Die Regie von Annette Kurth setzt auf Zurückhaltung – und genau das macht das Stück so intensiv. Keine Effekthascherei, keine übertriebene Musikuntermalung. Stattdessen vertraut man ganz auf die Kraft der Sprache und das Zusammenspiel der Figuren. Das sorgt für Nähe – fast klaustrophobisch eng –, aber nie unangenehm. Die Produktion ist typisch WDR: klar, auf den Punkt, wirkungsvoll.

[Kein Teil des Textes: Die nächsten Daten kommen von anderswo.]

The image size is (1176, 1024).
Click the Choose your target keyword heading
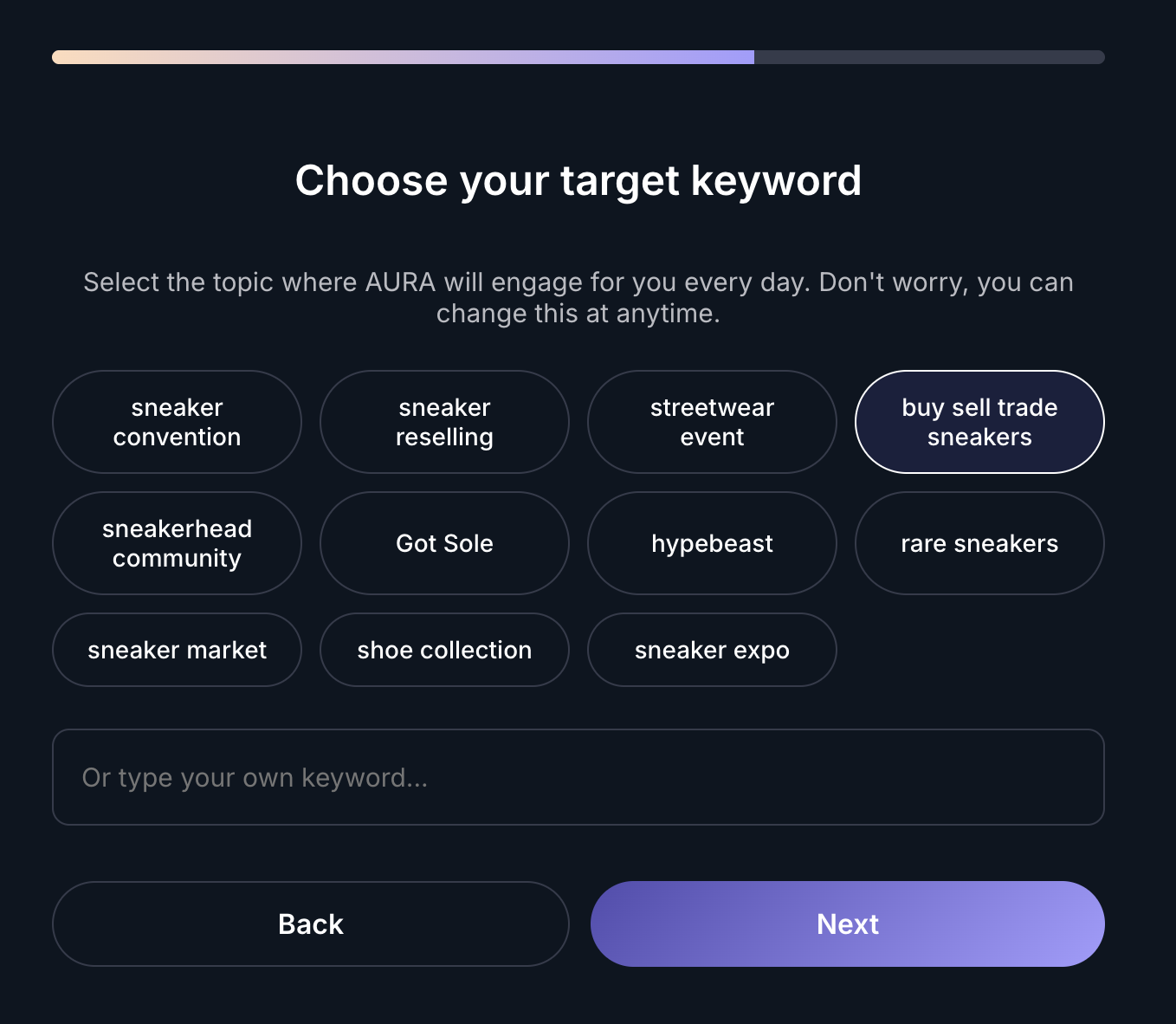coord(579,180)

Das Cover von Tödlicher Stachel fällt sofort ins Auge: In kräftigem Pink gehalten, zeigt es eine stilisierte Frau mit entschlossener Miene, die eine Pistole hält. Die Linienführung ist skizzenhaft und erinnert an Pop-Art oder Graphic Novel-Ästhetik. Das Bild vermittelt eine Mischung aus Stärke, Verführung und Gefahr – genau die Elemente, die das Hörspiel thematisch ausloten. Der knallige Farbton kontrastiert die emotionale Schwere der Geschichte und verleiht dem Hörspiel eine fast ikonische visuelle Note, die es von klassischen Krimi- oder Liebesdramen deutlich abhebt.

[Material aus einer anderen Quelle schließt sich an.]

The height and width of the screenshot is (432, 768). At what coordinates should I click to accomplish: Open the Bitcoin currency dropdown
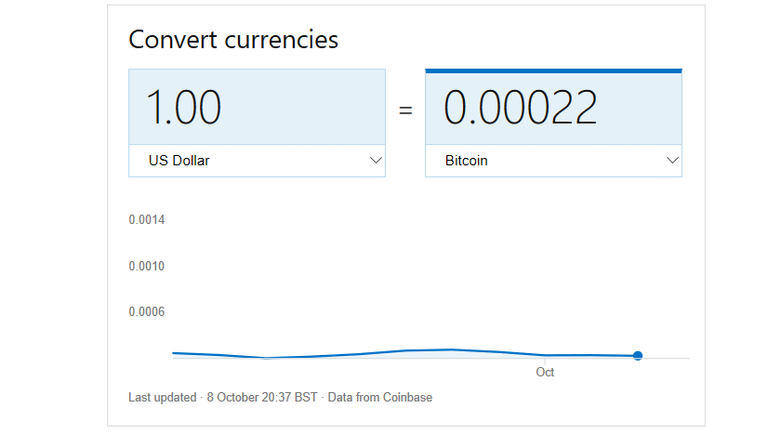click(x=553, y=161)
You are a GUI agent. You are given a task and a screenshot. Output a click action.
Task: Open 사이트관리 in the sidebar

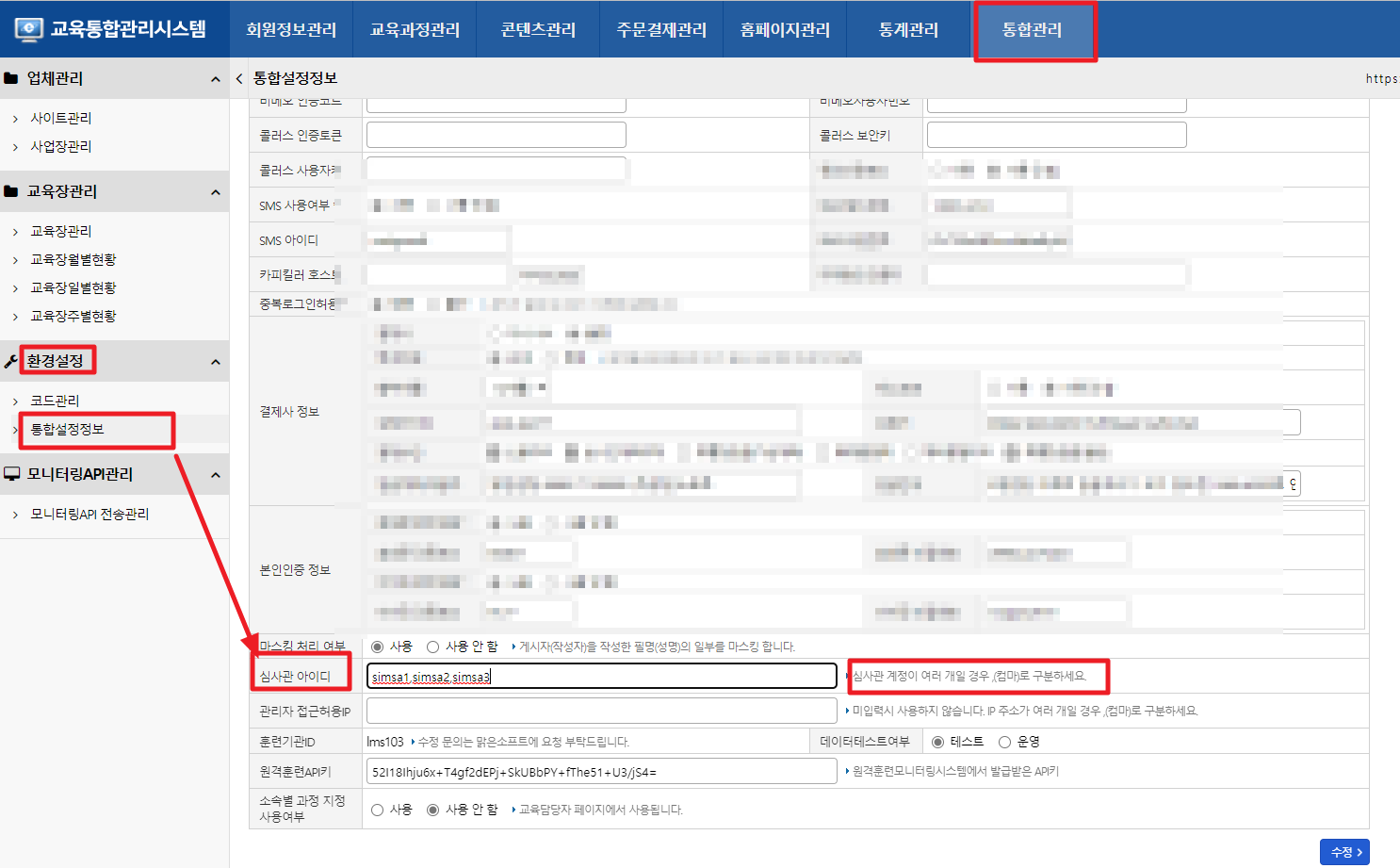[61, 118]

„Tödlicher Stachel“ ist ein stilles, aber eindringliches Hörspiel über emotionale Abhängigkeit, Kontrollverlust und das Scheitern an der Idee von Liebe. Die dichte Atmosphäre, die psychologische Genauigkeit und das starke Ensemble machen diese Produktion zu einem kleinen Juwel für Hörerinnen und Hörer, die kluge, ruhige, aber nachhaltige Geschichten schätzen. Kein Spektakel – aber ein Gift, das langsam wirkt.